- _What to work on_
From the top of the records below, return each line exactly, ending with the line that contains "You are a computer-use".

- _Excerpted records_
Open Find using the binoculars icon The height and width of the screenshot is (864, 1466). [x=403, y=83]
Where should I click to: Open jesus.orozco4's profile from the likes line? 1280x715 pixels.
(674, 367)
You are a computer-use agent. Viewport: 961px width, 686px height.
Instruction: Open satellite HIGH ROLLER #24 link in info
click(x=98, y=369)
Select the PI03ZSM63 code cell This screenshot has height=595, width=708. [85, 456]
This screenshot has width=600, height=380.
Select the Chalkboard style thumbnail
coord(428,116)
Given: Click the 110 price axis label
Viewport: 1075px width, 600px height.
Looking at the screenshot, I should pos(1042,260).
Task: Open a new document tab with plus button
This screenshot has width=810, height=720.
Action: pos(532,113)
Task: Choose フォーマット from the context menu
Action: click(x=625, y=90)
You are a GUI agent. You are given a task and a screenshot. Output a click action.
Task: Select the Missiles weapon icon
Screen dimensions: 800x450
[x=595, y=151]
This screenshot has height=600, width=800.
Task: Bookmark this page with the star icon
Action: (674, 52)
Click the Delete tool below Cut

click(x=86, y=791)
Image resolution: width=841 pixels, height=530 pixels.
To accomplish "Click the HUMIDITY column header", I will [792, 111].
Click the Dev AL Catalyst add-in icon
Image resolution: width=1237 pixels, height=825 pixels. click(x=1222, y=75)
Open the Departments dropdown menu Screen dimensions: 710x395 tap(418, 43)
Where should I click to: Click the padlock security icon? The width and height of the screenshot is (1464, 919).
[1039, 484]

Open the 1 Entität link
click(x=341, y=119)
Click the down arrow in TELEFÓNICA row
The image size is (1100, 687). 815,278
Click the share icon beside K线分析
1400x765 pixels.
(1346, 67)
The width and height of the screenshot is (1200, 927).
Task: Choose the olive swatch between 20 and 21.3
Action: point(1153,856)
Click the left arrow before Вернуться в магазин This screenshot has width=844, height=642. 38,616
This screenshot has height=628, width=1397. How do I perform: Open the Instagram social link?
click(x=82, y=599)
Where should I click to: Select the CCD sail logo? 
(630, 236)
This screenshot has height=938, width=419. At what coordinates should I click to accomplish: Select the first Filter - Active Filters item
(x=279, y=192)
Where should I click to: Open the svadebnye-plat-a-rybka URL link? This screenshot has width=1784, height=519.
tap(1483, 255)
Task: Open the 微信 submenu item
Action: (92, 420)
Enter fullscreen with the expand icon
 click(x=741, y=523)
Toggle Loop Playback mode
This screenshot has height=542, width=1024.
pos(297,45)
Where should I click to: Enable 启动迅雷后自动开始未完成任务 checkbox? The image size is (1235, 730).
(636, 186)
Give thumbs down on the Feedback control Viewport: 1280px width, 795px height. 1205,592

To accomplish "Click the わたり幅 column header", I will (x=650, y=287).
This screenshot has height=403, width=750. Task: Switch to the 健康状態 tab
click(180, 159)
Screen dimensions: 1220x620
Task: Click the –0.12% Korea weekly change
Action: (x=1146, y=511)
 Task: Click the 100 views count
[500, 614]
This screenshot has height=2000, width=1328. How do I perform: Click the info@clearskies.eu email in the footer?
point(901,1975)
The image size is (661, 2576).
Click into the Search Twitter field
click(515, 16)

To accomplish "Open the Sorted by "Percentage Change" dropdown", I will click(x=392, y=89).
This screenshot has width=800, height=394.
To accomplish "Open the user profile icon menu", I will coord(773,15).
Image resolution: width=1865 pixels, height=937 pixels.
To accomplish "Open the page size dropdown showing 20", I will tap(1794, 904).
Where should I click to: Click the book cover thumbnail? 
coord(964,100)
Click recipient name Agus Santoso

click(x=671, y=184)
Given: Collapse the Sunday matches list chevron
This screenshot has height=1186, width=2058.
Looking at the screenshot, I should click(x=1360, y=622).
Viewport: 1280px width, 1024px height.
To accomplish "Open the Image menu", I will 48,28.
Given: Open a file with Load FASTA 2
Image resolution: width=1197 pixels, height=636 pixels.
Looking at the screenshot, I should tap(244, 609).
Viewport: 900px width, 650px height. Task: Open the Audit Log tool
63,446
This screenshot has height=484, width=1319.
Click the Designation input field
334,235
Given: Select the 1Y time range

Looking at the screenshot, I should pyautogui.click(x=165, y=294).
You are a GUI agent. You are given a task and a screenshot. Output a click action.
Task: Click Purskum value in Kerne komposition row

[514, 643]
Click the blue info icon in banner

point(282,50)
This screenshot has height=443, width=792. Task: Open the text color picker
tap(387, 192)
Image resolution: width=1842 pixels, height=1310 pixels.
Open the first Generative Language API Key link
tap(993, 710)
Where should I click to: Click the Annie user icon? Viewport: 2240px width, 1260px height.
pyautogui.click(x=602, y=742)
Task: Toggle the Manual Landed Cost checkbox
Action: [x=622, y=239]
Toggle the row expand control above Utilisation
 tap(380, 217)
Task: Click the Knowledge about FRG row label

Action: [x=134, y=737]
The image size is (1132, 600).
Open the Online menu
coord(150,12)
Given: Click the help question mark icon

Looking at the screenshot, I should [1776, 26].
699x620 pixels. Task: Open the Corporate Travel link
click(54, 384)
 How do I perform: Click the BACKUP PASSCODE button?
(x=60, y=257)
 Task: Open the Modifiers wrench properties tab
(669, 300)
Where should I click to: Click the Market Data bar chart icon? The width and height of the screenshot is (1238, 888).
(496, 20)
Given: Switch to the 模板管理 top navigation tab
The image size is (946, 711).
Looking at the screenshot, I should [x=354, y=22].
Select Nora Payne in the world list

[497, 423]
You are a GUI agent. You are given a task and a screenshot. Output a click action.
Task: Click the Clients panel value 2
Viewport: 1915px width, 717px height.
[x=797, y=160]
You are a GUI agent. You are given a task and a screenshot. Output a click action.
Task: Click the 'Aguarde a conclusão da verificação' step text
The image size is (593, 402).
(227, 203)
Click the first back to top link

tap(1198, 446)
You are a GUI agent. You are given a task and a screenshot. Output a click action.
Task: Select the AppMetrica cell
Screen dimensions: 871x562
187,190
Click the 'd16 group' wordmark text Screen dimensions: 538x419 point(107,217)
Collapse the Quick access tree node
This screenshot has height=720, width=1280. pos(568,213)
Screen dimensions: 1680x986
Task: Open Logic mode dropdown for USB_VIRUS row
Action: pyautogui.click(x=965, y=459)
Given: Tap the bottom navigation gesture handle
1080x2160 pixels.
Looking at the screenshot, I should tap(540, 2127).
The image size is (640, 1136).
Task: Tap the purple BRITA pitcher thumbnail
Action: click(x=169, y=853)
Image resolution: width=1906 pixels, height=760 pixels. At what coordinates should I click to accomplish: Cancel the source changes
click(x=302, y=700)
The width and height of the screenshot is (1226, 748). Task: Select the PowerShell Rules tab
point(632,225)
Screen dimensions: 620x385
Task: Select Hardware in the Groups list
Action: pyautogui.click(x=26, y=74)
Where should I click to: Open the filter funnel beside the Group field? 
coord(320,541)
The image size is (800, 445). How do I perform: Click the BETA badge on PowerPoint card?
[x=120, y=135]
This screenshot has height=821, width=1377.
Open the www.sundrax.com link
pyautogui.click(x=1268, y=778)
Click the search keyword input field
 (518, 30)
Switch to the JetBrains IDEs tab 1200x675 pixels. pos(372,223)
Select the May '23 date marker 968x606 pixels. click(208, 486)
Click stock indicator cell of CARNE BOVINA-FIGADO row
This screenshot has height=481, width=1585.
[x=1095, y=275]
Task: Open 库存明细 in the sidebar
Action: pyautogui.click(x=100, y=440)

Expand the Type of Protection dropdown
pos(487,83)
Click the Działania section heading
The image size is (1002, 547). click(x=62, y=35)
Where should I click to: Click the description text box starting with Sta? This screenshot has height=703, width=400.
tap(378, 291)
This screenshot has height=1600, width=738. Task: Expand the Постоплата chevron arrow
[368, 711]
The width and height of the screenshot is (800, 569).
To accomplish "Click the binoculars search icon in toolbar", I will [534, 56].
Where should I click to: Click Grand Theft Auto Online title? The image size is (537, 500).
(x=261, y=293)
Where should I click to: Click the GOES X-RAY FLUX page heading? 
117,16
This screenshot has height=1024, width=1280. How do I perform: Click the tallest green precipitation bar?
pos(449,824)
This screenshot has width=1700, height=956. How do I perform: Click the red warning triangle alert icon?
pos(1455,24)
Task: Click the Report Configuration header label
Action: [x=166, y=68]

- _Finished task_
Open Find using the binoculars icon The height and width of the screenshot is (864, 1466). [x=403, y=83]
Where should I click to: Open jesus.orozco4's profile from the likes line? 1280x715 pixels.
(674, 367)
You are a computer-use agent. Viewport: 961px width, 686px height.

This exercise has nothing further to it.